The reason the "terrible frog" is such a special organism is because of the toxin that it contains. The frog ingests organisms like the Choresine Beetle and secretes the toxin through its skin glands. The frog is covered by this secretion of deadly alkaloid poison known as Batrachotoxin and once ingested it prevents nerves from transmitting impulses. These frogs contain a much greater amount of Batrachotoxin than the rest of their counterparts within the genus Phyllobates. The toxin that they contain has shown that even handling the frog for up to a minute or so can cause numbness in the hand and arms. If the toxin were to get into any open would you could be dead within the matter of minutes.

                                                                                                                   Photos from public domain 

What happens when you take these frogs out of their natural habitat?

→ **TASKS AND EXERCISES**
a: Using the passage on the poison frog, decide whether each statement agrees with it: (i) the frog makes its toxin without ingesting other organisms; (ii) these frogs hold more Batrachotoxin than other frogs in the genus Phyllobates; (iii) handling the frog for about a minute can leave the hand and arms numb. Answer yes or no for each and quote the words of the passage that decide it.
b: Resume the passage on the poison frog, picking up right after its final sentence.

→ **SUPPLIED DATA**
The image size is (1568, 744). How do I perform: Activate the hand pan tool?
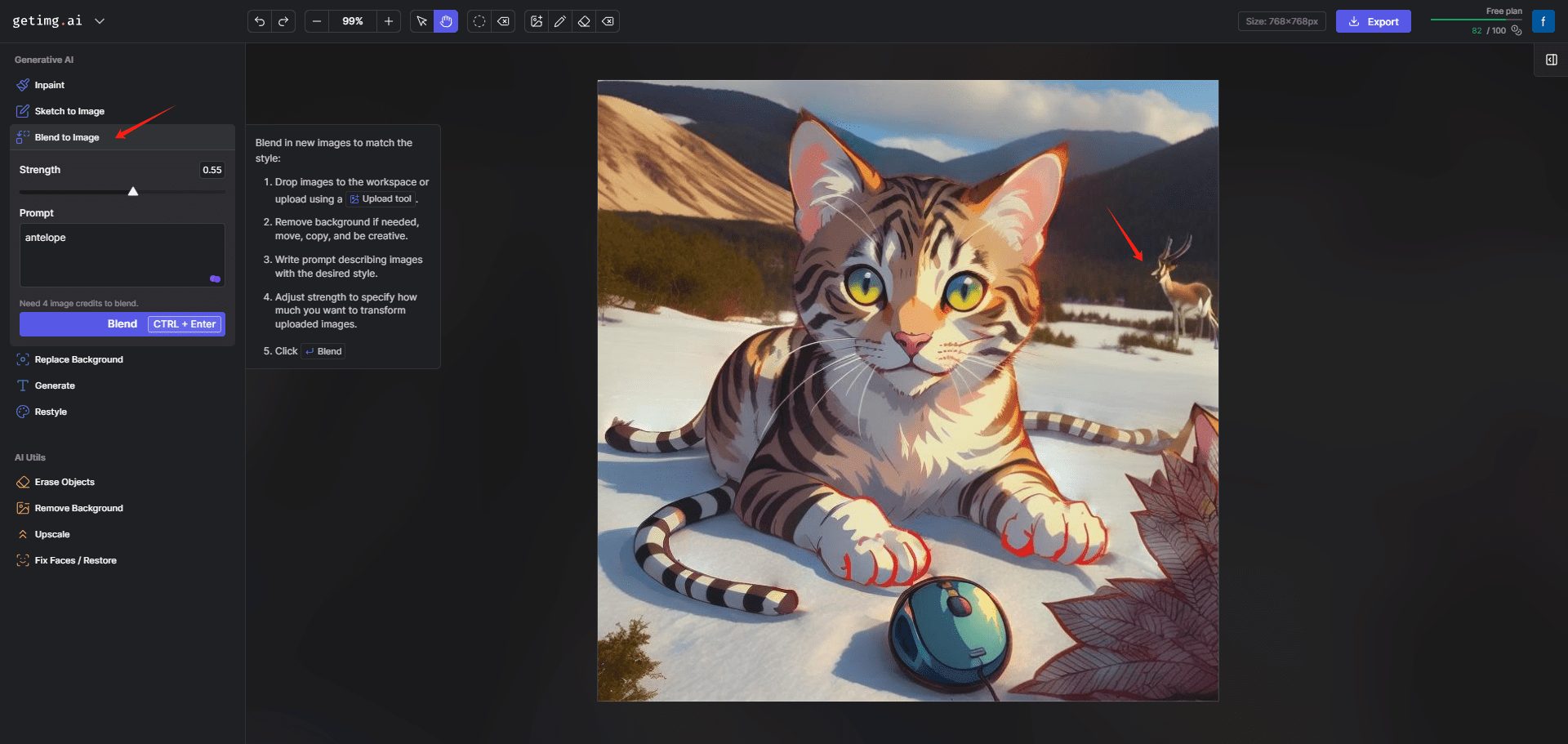[446, 21]
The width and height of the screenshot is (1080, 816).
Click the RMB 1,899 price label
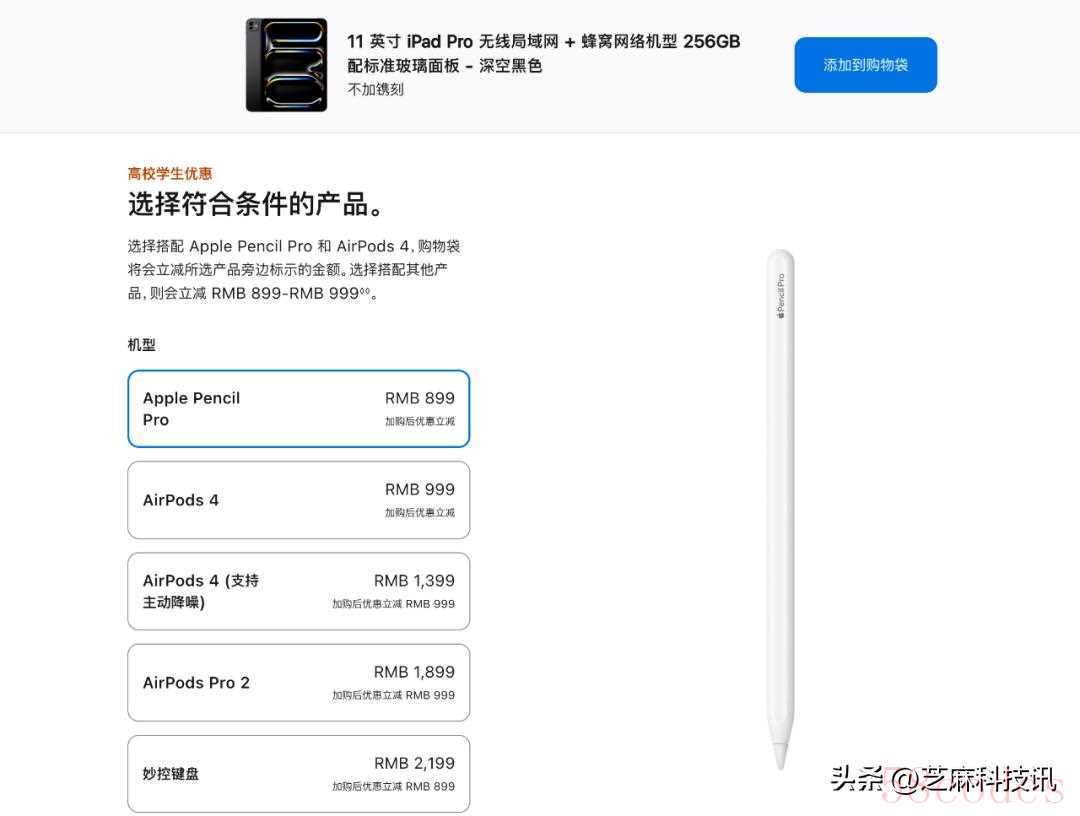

→ **SET OF ANSWERS**
a:
(i) No: "The frog ingests organisms like the Choresine Beetle and secretes the toxin through its skin glands."
(ii) Yes: "These frogs contain a much greater amount of Batrachotoxin than the rest of their counterparts within the genus Phyllobates."
(iii) Yes: "even handling the frog for up to a minute or so can cause numbness in the hand and arms."

b:
If taken out of their natural habitat the frogs will slowly lose their toxicity. This is because they need to eat their native diet of toxic beetles to continue secreting the Batrachotoxin. A test was done to see how long types of Phyllobates would be able to continue secreting their toxins even without eating their native diet. The study found that through six years in captivity, the Golden Poison Frog retained a mean 22% of their original Batrachotoxin amount. This amount is still greater than that of any of their fellow Phyllobates friends. The scientists also decided that it was highly unlikely that through all of these years the glands of the frog could maintain the toxin for so long. They concluded that the frog must continue to secrete the toxin but at a much lower level. Containing up to 1.9 mg of the Batrachotoxin, they can kill up to ten grown human beings. These frogs are twenty times more potent than any other frog in the Phyllobates genus making them the most toxic frog on the planet.

Benefits of Batrachotoxin?

The toxin has not yet been used for medical treatments. However, scientists have been researching ways to put this promising toxin into the medical field as an extremely powerful painkiller.